We also loved “Light Lifting”. Many of us noted that we’ve known people just like the characters in this story. We marvelled at how much a writer would have to know about the world in order to write a story like this, the details, like the effects of sunscreen on brick carrying hands. One of us was optimistic about the ending, and hoped terribly that things turned out one way rather than another. This story noted as a perfect example of MacLeod knowing when to step back and let the story happen, to be a voyeur. The steadiness of the voice that tells it– we note that the pivotal moment in this story is never the narrator taking that fateful first drink, which would have been a very easy plot twist.
“Adult Beginner 1” blew minds, and we talked a lot about endings. One of us is from Windsor, and noted how this story resonated as a result of that. Then we noted how it resonated as much for those of us who’ve never seen that Holiday Inn down by the waterfront. One of us who’d been stuck in an undertow once couldn’t quite believe how the story (the whole book?) had got right into her mind. We like how MacLeod writes male and female voices so perfectly. How the whole novel seems to be a mix of gender, a balance (which is rare). That some of us were nervous about reading it because it was perceived as a “male” book and were then surprised by the balance. That this is a book with something for everyone (and the one of us who’d given the book to everyone she knew for Christmas but had only just read it expressed relief that she’d ended up liking the book, and now knew she’d selected the right present.)
“The Loop” was also a very Windsor story. Also, like “Good Kids” after it, a story about nostalgia. How “The Loop” managed to be so very unsentimental, when it would have been so easy. How MacLeod wrote the creepy guy so convincingly. We remarked upon the line in “Good Kids” about the house that was a Bermuda Triangle for hopeful people. About how he writes about families of boys, how they beat the crap out of each other. How he’d nailed it so perfectly, those bands of brothers. Reggie was a bit Owen Meany, we thought.
And then “The Number Three”, which took the car accident and made it far more than a stock plot device. How terribly bad this story could have been, but it wasn’t. Some of us found the auto industry details a bit boring, others thought it was illuminating, the story behind every day objects that we never think about. The story was so sad, but the sadness was something true and more than itself. How this story (like all of them) exists on so many levels. How it’s about one thing, but so many other things at the same time.

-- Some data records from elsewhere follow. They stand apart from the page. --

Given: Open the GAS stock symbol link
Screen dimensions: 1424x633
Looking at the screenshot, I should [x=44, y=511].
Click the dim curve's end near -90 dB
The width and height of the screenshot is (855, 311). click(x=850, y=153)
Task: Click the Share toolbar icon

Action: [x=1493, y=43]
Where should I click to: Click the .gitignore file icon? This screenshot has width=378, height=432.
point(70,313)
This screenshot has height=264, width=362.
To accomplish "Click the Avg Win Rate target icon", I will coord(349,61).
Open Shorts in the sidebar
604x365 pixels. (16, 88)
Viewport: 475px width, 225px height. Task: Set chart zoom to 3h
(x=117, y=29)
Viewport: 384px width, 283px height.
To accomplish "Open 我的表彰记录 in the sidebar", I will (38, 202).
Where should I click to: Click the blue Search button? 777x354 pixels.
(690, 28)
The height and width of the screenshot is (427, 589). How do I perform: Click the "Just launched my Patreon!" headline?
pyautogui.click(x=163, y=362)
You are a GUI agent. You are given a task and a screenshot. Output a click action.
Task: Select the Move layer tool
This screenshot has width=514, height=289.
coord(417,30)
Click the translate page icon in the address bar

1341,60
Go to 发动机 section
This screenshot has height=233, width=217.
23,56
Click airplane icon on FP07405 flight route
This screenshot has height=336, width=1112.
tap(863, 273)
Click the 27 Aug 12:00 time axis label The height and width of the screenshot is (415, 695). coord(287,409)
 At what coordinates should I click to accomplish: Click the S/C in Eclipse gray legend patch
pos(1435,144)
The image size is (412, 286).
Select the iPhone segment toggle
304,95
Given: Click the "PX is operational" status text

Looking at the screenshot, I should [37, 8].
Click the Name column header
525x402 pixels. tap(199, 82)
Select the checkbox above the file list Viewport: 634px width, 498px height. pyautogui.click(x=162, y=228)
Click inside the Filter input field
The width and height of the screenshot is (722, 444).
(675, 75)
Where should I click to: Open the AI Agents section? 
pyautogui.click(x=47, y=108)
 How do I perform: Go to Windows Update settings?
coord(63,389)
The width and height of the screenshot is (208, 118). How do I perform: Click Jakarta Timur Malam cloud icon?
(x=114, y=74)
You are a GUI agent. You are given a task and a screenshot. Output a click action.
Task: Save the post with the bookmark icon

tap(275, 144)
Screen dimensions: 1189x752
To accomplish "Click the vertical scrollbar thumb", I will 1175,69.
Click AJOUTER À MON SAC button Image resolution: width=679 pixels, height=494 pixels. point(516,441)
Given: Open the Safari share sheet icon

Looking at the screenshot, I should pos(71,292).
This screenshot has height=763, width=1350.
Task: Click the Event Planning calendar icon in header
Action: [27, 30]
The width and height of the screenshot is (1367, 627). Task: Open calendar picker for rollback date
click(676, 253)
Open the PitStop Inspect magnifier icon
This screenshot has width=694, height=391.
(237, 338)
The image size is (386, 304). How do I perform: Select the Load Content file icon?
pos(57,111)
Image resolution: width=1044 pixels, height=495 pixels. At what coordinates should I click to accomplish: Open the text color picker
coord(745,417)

We loved this book. We felt a bit sorry for every other book we’ve read lately, which seemed unfairly compared to this one. To ask another book to be Light Lifting was sort of a tall order, but still. One of us reflected that maybe she wasn’t sick of short stories after all. That instead she was “I’m tired of reading uneven collections where the stories are too dependent on quirks for them to be plausible and/or plot-worthy.” (Read her full review here.) There was so much more to MacLeod’s stories, so much more that even though we didn’t hate these stories, we still had a whole lot to talk about regarding them. Which is a rare thing. When consensus still makes for good conversation, but then, with the Vicious Circle conversation makes a point of being good.